并且从完整的错误日志来看,错误来自这一行
loss = criterion(output, labels)
实现这个功能的方法叫做One-hot Encoding,如果是我的话我会这样写。
ones = torch.sparse.torch.eye(10).to(device) # number of class class
labels = ones.index_select(0, labels)
或者,您可以将损失函数从
nn.MSELoss()
更改为 nn.CrossEntropyLoss()
。对于此类分类任务,交叉熵损失通常比 MSE 更可取,并且在 PyTorch 的实现中,此损失函数负责大量底层形状转换,因此您可以为其提供类概率向量和单个类标签。
从根本上讲,您的模型尝试通过计算每个可能类别的分数(您可以将其称为“置信度分数”)来预测输入属于哪个类别。

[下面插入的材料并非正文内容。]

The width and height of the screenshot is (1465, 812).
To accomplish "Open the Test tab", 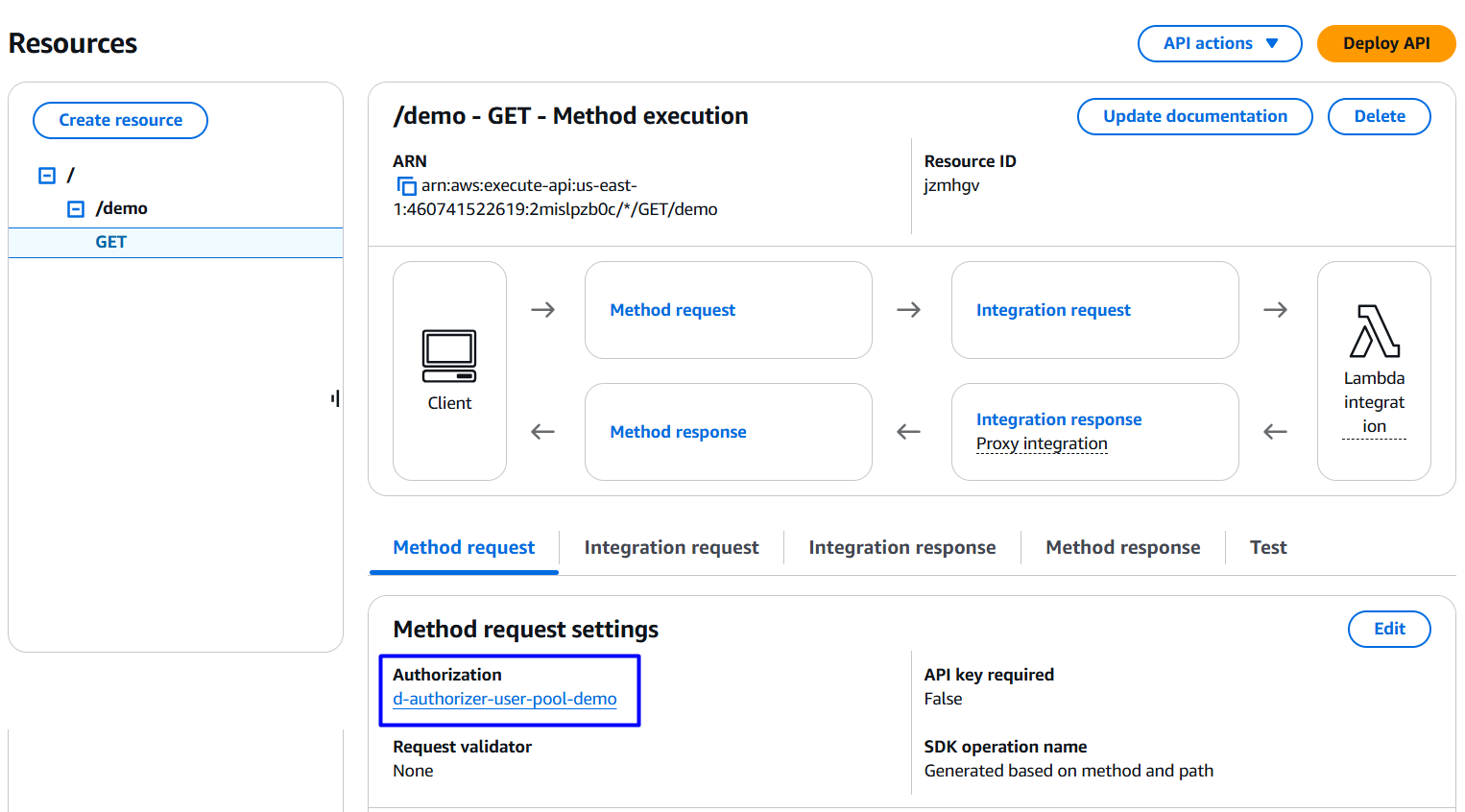I will tap(1267, 548).
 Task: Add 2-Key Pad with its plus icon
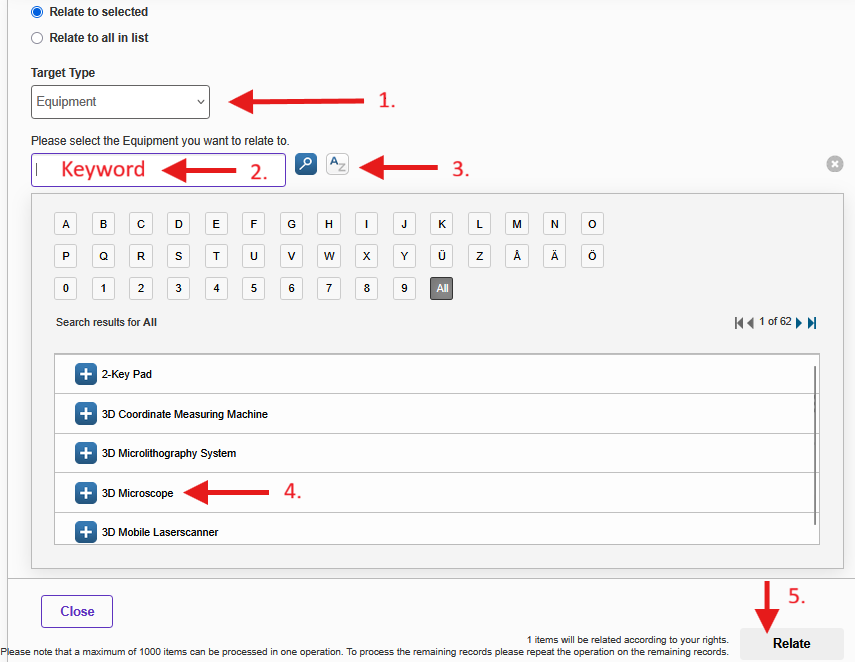pyautogui.click(x=86, y=374)
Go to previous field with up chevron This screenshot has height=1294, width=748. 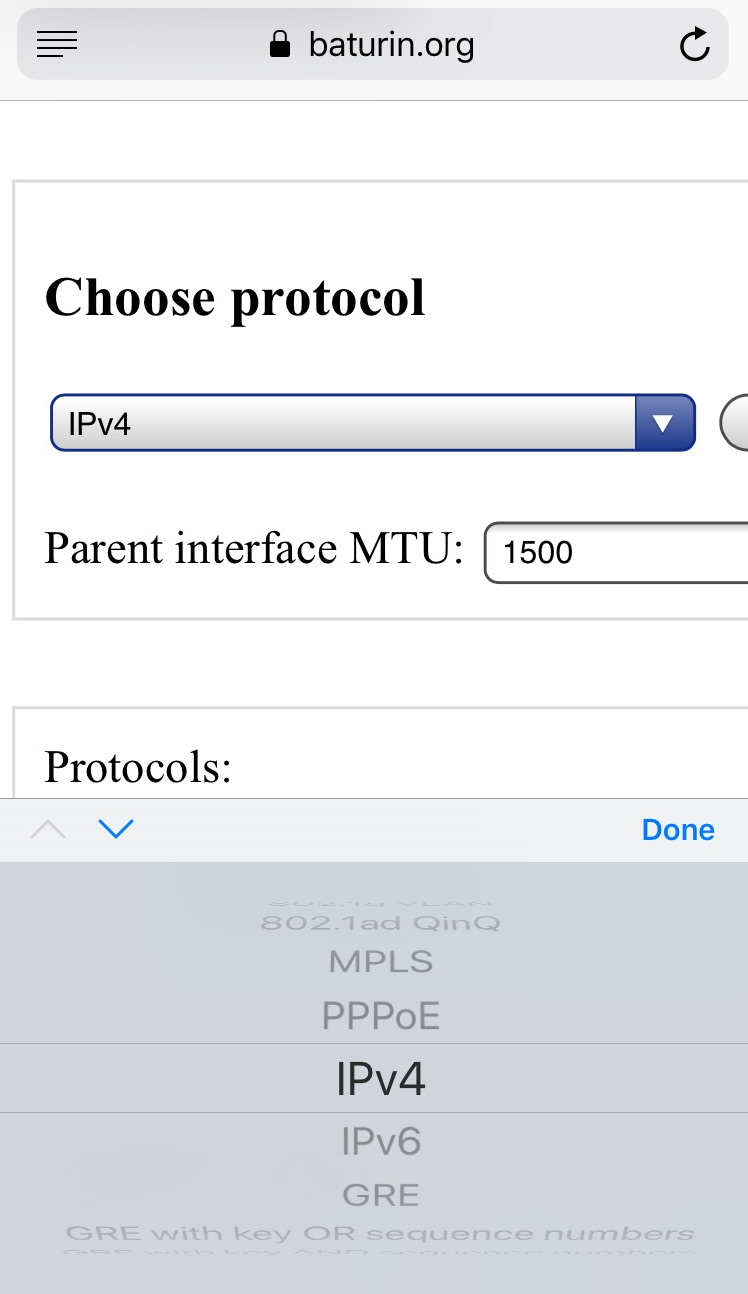(49, 829)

因此,如果你有 10 个类,模型的输出将是一个 10 维列表(在 PyTorch 中,张量形状
[10]
),并且预测将是最高分数的索引。通常,人们会应用 softmax (https://en.wikipedia.org/wiki/Softmax_function) 函数将这些分数转换为概率分布,因此所有分数将在 0 到 1 之间,并且元素总和为 1。
交叉熵是此任务损失函数的常见选择:它将预测列表与 one-hot 编码标签进行比较。例如。如果您有 3 个类别,则标签将类似于
[1, 0, 0]
来表示第一个类别。这也称为“one-hot 编码”。同时,预测可能看起来像[0.7, 0.1, 0.2]
。在 PyTorch 中,nn.CrossEntropyLoss()
期望您的标签作为单值张量出现,其值代表类标签,因为实际上不需要在内存中移动长而稀疏的向量。所以这个损失函数完成了你想要做的比较,我猜它的实现比实际创建 one-hot 编码更有效。